The laws in Australia regarding freedom of speech is given to people who are the

victim of discrimination, vilification, or injury on grounds that differ from one

jurisdiction to another. All Australian jurisdictions address when a person is

victimised on account of race. Some jurisdictions give redress when a person is

victimised on account of colour, ethnic origin, religion, disability, or sexual

orientation. Freedom of speech is a notion of inherent human rights to voice one’s

opinion publicly without fear of censorship or punishment. Australia’s law on

freedom of speech differs very differently from state and commonwealth law. State

law is based on Anti-vilification laws, which are not exclusive on the grounds of race;

they have become an accepted and normal part of the Australian anti-discrimination

policy framework. Each state and territory have their own version of these laws and

they are important as they generally, create an offence of vilification, which holds the

standard of behavior which recognises what the community as a whole finds

vilification unacceptable. The ideology in today’s society supports the argument that

vilification is more than simply hurting someone’s feelings. Rather, vilification is

constructed as an act of discrimination. However, Australia does not have an first

amendment equal protection of freedom of speech in our constitution. In 1992 the

issue of freedom of speech was dealt with in the case of Nationwide News Pty Ltd v

Wills where the high court held that implied freedom of political communication

exists as an incident of the system of representative government established by the

Constitution. The government and our communities view hate speech as an

unacceptable form of expression warranting state intervention to minimise its harms

and/or its occurrence.


As an example of Vilification law by state the New South Wales Government

justified the introduction of Australia’s first anti- vilification law in 1989, they argued

that the legislation was necessary. Now how is it necessary? The argument was that

the laws would be introduced for the ‘right to a dignified and peaceful existence free

from racist harassment and vilification’ and ‘its attendant harms’. However, in

Victoria, a government Discussion Paper released prior to the enactment of racial and

religious anti-vilification laws stated that ‘expressions of racial and religious

vilification not only undermine people living in our community, they also threaten the

fairness and tolerance of our society’ and that ‘serious harm is inflicted on people by’

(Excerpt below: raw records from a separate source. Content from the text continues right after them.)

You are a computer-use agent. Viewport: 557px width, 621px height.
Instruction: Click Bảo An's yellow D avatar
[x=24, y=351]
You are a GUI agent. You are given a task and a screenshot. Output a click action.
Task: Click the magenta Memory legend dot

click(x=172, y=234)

hate speech. In Queensland, Explanatory Notes were released in 2001 Bill, which

introduced anti-vilification provisions in that state argued that the provisions would

‘reinforce the social unacceptability of such conduct’.

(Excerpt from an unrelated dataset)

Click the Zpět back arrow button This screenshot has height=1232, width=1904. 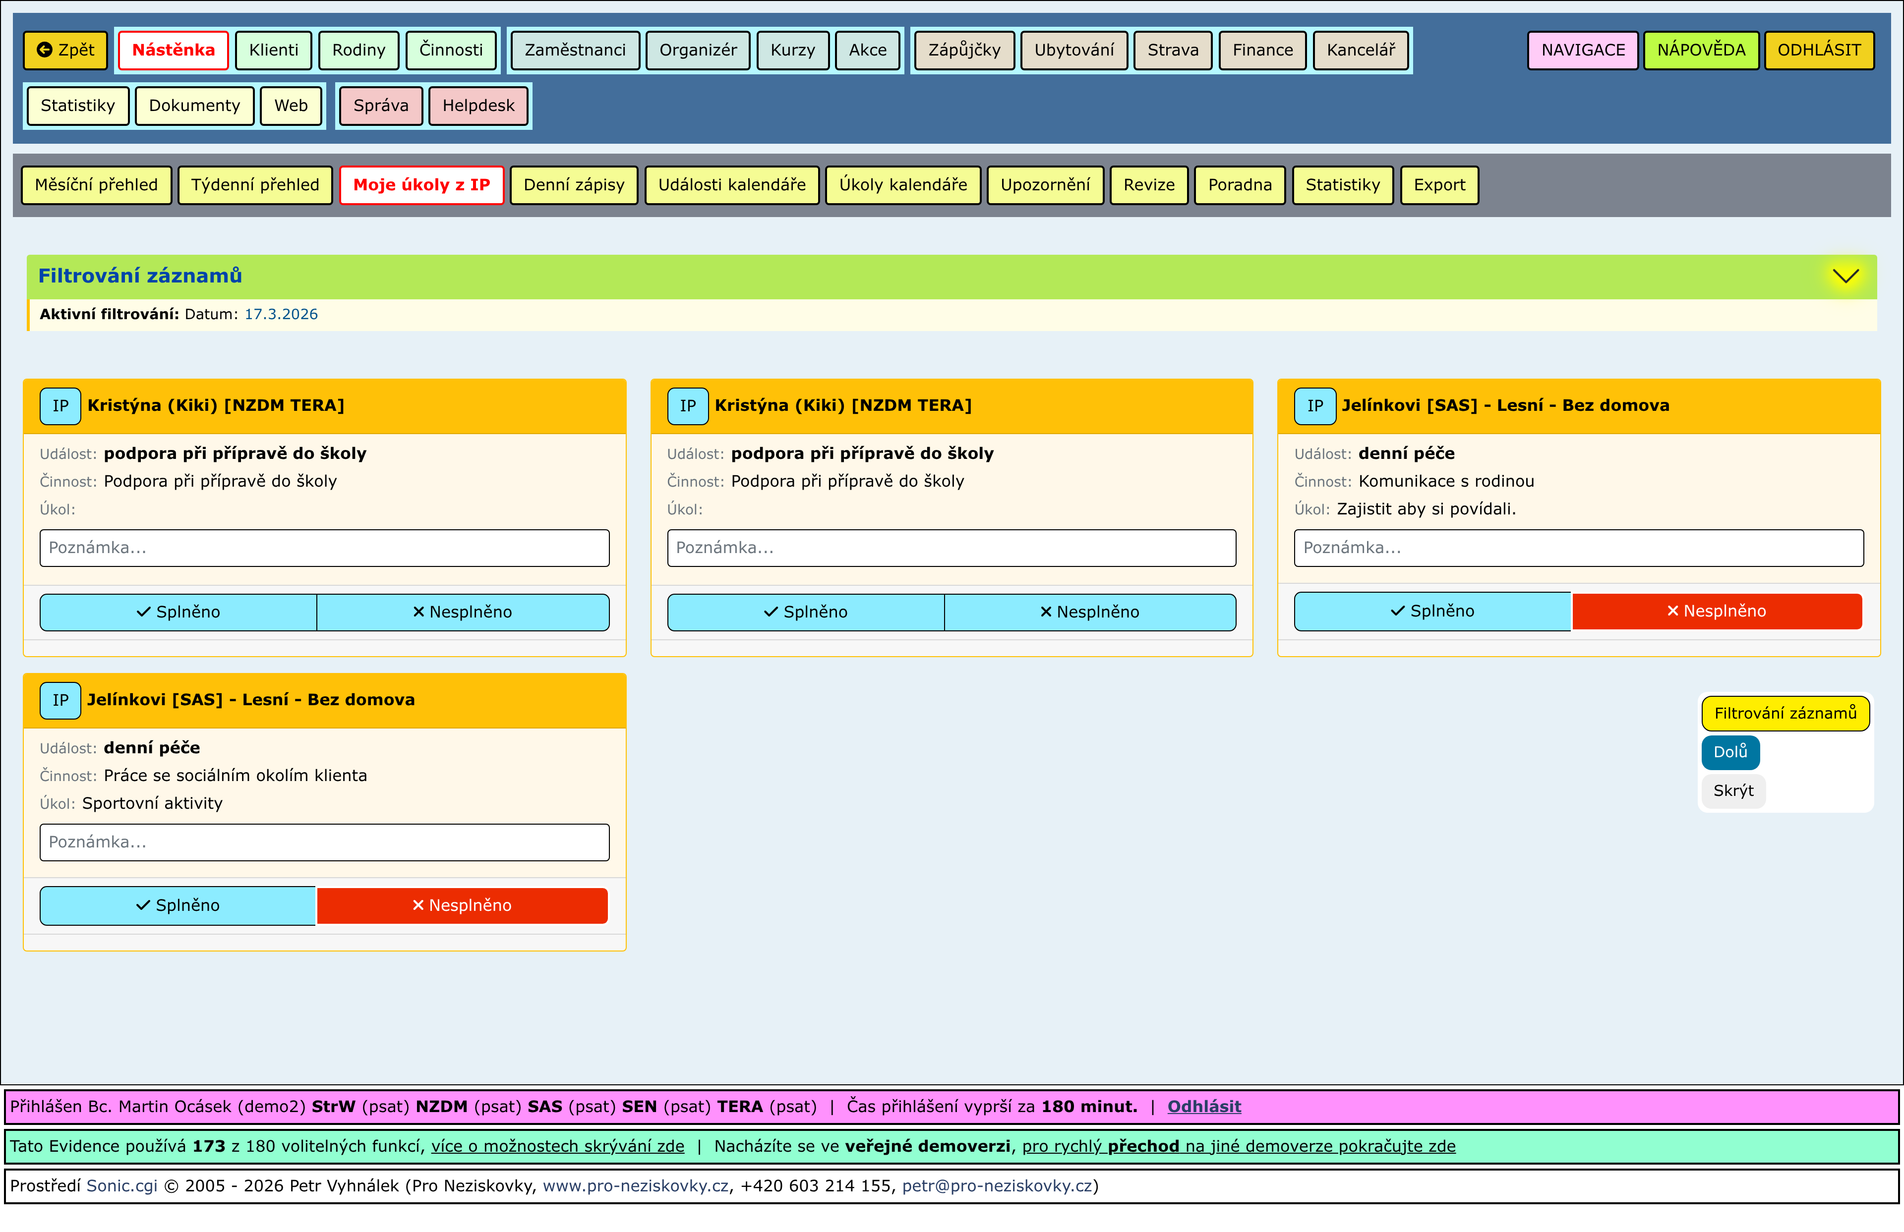click(65, 50)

In the ACTV case the High Court considered if there was an implied Constitutional

right to free speech in regards to governmental and political affairs. Majority of the

High Court held there was this was the implied freedom of political communication in

the Constitution, we may not have an amendment like America does but, but our

freedom comes from the representative nature of our democracy. Thus, this gave rise

for the Commonwealth to legislate against the implied freedom of communication

became limited.

Federal Law
At a federal level the Racial Discrimination Act 1975 prohibits hate speech on several

grounds. Firstly the act has made it "unlawful for a person to do an act, otherwise than

in private, if the act is reasonably likely, in all the circumstances, to offend, insult,

humiliate or intimidate another person or a group of people; and the act is done

because of the race, colour or national or ethnic origin of the other person, or of some

or all of the people in the group. A person who has experienced hate speech can make

a complaint to the Australian Human Rights Commission. If the complaint is

validated, the Commission will attempt to conciliate the matter. If the Commission

cannot negotiate an agreement that is acceptable to the complainant, the complainant's

only redress is through the Federal Court or through the Federal Magistrates Service.

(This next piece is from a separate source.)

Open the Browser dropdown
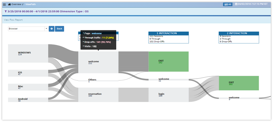This screenshot has height=122, width=273. (28, 29)
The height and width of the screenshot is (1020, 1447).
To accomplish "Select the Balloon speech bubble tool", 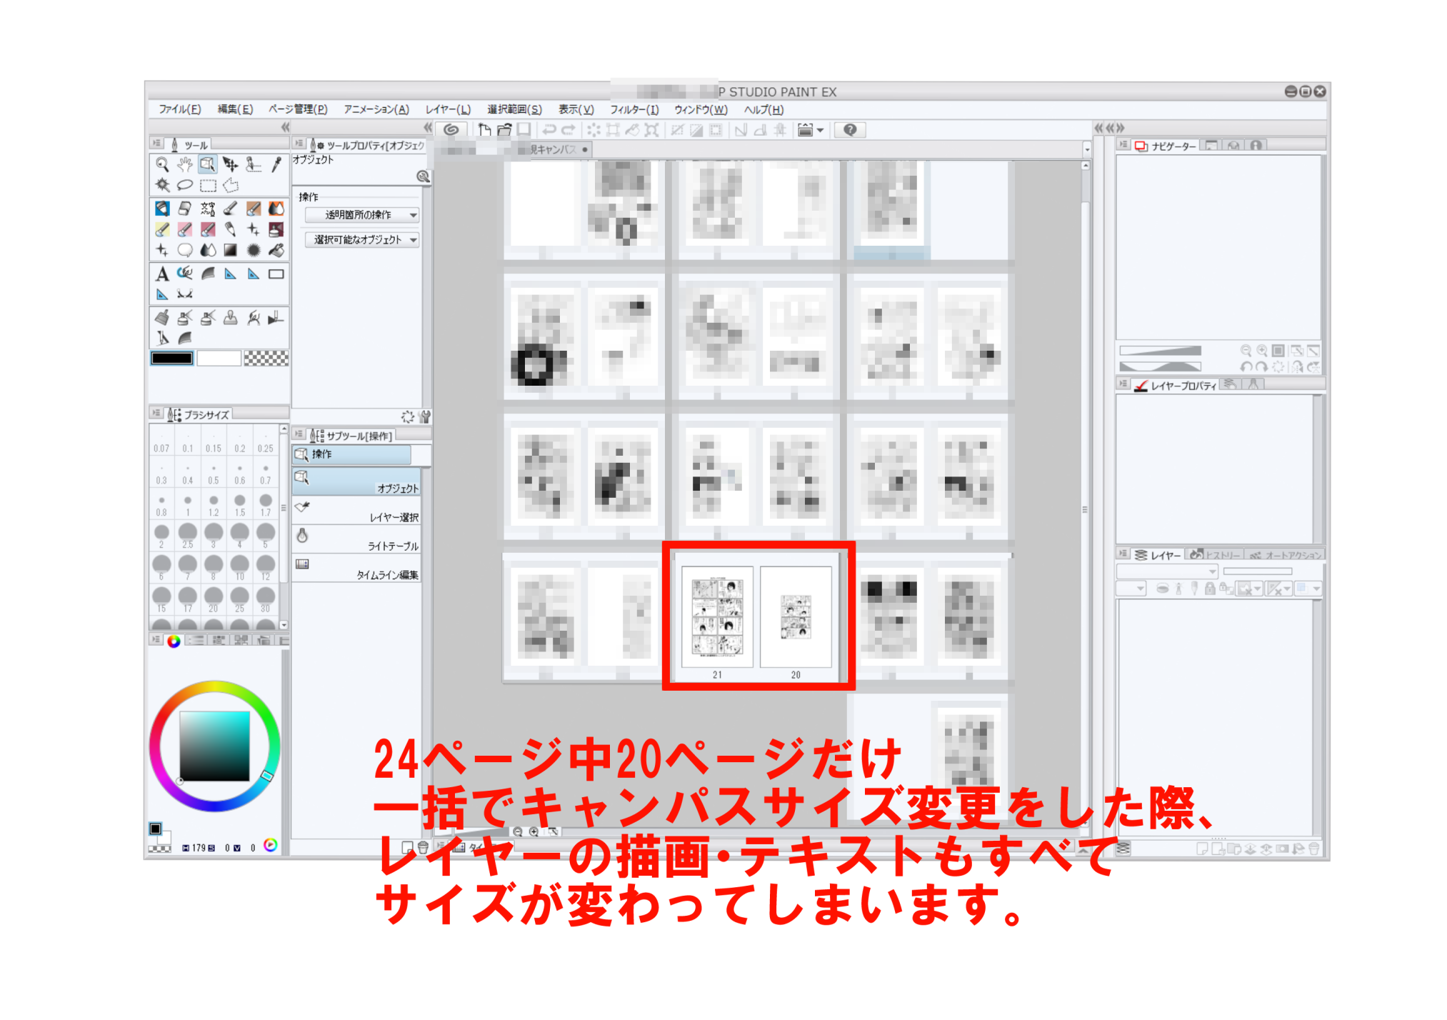I will pyautogui.click(x=185, y=250).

In Western Australia the law imposes criminal but not civil sanctions against racial

vilification. In Western Australia, the Criminal Code was amended in 1989 to

criminalise the possession, publication and display of written or pictorial material that

is threatening or abusive with the intention of inciting racial hatred or of harassing a

racial group.

RELIGION


All the jurisdictions of Australia have anti-vilification laws; vilification on the ground

of race/ethnicity is prohibited. We need to look at the concept of ‘race’ in federal anti-

discrimination law as it is taken from the International Convention on the Elimination

of All Forms of Racial Discrimination, this is an convention which came into place to

ensure everyone was free from all forms of racial discriminations, thus, is a basic

human right. This Convention uses the conceptualisation, ‘race, colour, descent or

national or ethnic origin’.


There are three Australian states who include ‘religion’ or ‘religious belief’ as a

protected category under anti-vilification laws: Queensland, Tasmania and Victoria.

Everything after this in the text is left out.